- [Texto fornecido]
'''
Computadores mais inteligentes que o Homo Sapiens estão sendo criados, e o avião com todos os seus passageiros e sofisticados aparelhos de comunicar dados até automaticamente desapareceu no maior dos silêncios.
Não é surpreendente que o fato esteja esquentando e estimulando as fantasias mais exacerbadas. Nunca saberemos, se o avião acabará desaparecendo sem deixar vestígios como uma aeronave espanhola há 34 anos. A única certeza, se o avião afundou para sempre no esquecimento, engolido pelo nada, é que a nossa onipotência de seres que acreditamos ter desafiado e vencido a batalha dos deuses ficaria gravemente golpeada, desbaratada e humilhada.
Claro que também carregamos sobre os nossos ombros outra incerteza e mistério que ferem igualmente a nossa onipotência: o mistério da morte. Como os passageiros do avião da Malásia, milhões de pessoas desaparecem para sempre no silêncio do vazio e ninguém sabe onde elas estão. Só os religiosos imaginam com a força da fé. Nenhuma voz, no entanto, chegou, com fundamentos científicos, deste reino misterioso e impenetrável no qual a morte nos joga.
'''
- [Dados fornecidos]
'''
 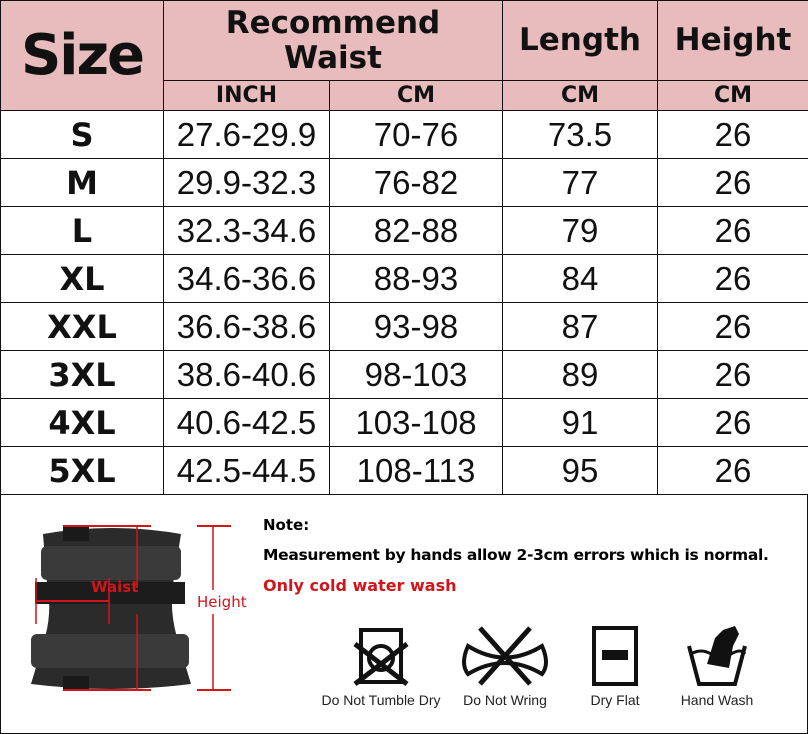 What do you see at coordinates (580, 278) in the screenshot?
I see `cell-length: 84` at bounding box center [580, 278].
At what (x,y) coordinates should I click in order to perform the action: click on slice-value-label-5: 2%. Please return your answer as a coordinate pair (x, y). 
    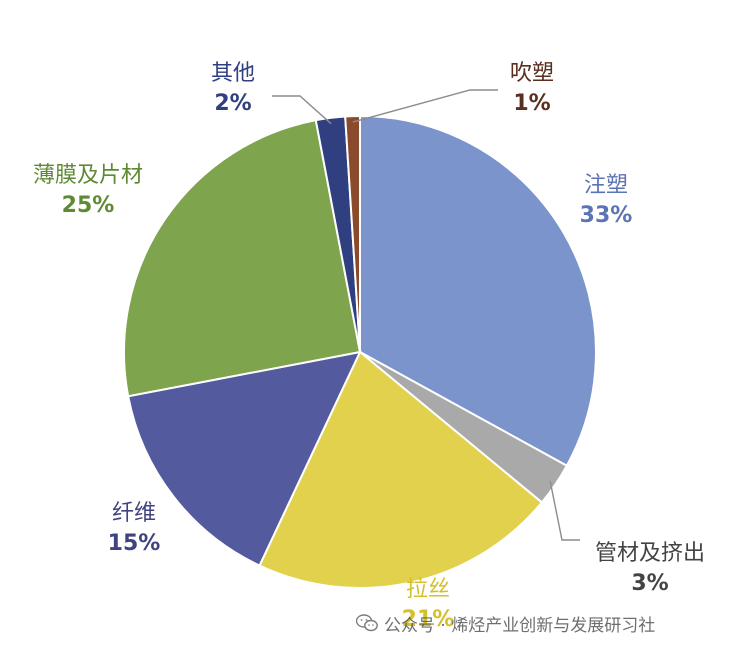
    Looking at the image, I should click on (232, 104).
'''
- [Tarefas]
1. No texto sobre o desaparecimento do avião, quais são os particípios que descrevem como ficaria a nossa onipotência se o avião afundasse para sempre no esquecimento?
2. Retome o texto sobre o desaparecimento do avião a partir do ponto em que ele termina.

- [Suas respostas]
1. golpeada, desbaratada, humilhada

2.
E enquanto o homem continua sem desvendar esse mistério, imensamente superior ao do Boeing 777, a nossa onipotência deverá estar coberta com o manto da humildade. A arrogância dos que acreditam saber tudo, inventar tudo, descobrir qualquer mistério, até os da alma, foi obra dos demônios e deixada de herança aos humanos que, em seguida, nos fez apaixonar por ela na vã esperança de superar os deuses.
Somos apenas humanos e cheios de mistérios por todas as partes, apesar das conquistas inegáveis e maravilhosas da ciência e da tecnologia. Não é, pois, estranho que um Boeing desapareça sem deixar vestígios? Sofrem apenas a nossa curiosidade e a nossa onipotência ferida junto às famílias das vítimas.
Somos limitados, gostemos ou não. De deuses nos resta só a nostalgia do paraíso perdido. Continuamos engatinhando enquanto disfrutamos das novas conquistas cada vez maiores. Precisamos, no entanto, que deixemos de sofrer quando descobrimos que somos limitados e nus, que é como nascemos.